- Cet évènement est passé.
SEM Transculturalismes: Sandrine Soukaï (Université Gustave Eiffel), « ‘Paysan de l’écriture’: Writing the Indo-Guadeloupean Memory of Indenture »
20 octobre 2022 - 17 h 30 min - 19 h 00 min
Following 1848 French the abolition of slavery more than 42,000 Indian indentured were brought to Guadeloupe as plantation labour. Till recently, the island had neglected memorializing its Indian heritage and there has not been any systematic study of its cultural and political manifestations, including its relationship to the prominent memorialization of slavery and to Guadeloupean Creole identity. I intervene within this lacuna by studying the literary corpus of the most prolific francophone and creolophone Indo-Guadeloupean writer, Ernest Moutoussamy. Combining trauma studies, oral history, archival research and close reading, I analyse the oeuvre of this “paysan de l’écriture” (Moutoussamy). By investigating the relationship between Caribbean, French/European, Indian diasporic, and Creole identities, filtered through literary forms and linguistic choices, I present new paradigms for postcolonial studies through the traversal of Francophone, Creolophone, and Anglophone cultural spheres. In so doing, I mobilize literary memorialization to foster cross-cultural ethical engagement and push forward recent developments in memory studies.

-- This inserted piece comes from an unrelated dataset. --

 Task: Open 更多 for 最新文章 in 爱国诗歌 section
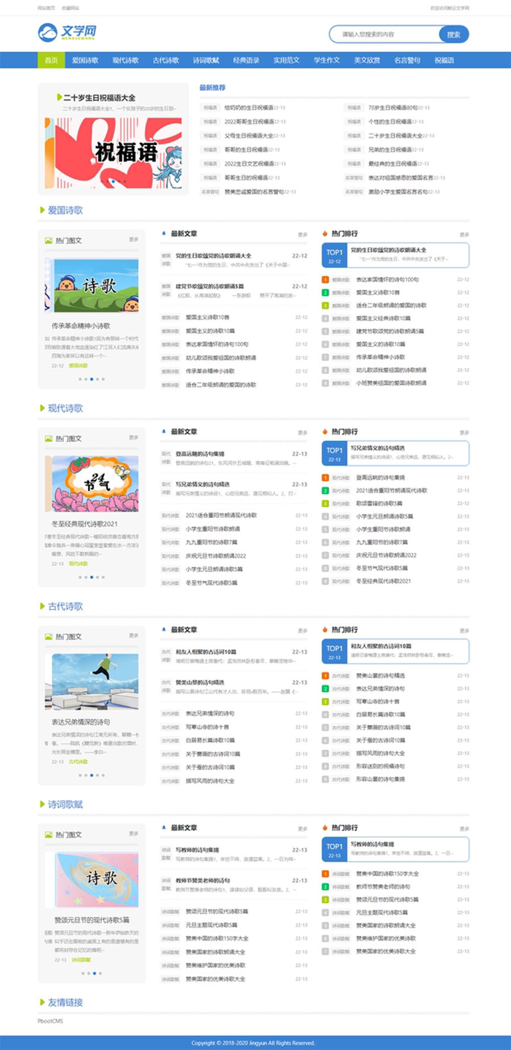302,235
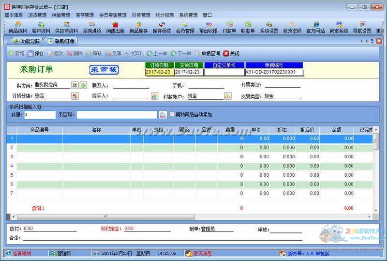Screen dimensions: 387x261
Task: Click the 条型码 input field
Action: click(x=117, y=115)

Dr Sandrine Soukaï is Lecturer in British and Postcolonial Literatures at Gustave Eiffel University (LISAA). Her research areas include (post-)colonial, memory and trauma studies. She specialises in South Asian literatures, in particular related to Partition, and is the author of a thesis entitled The Shadows of Partition in Indian and Pakistani novels in English. Her current work moves away from peninsular India to examine creolised Indianness in Caribbean literatures, histories and memories of indenture and their articulation with slavery across Francophone, Creolophone and Anglopone cultural areas. She has published several articles and book chapters on South Asian literatures and is working as co-editor on a collective volume Island Indias: Archipelagic Memory (Brill, forthcoming) which will include part of her latest work on Indo-Guadeloupean literature on indenture.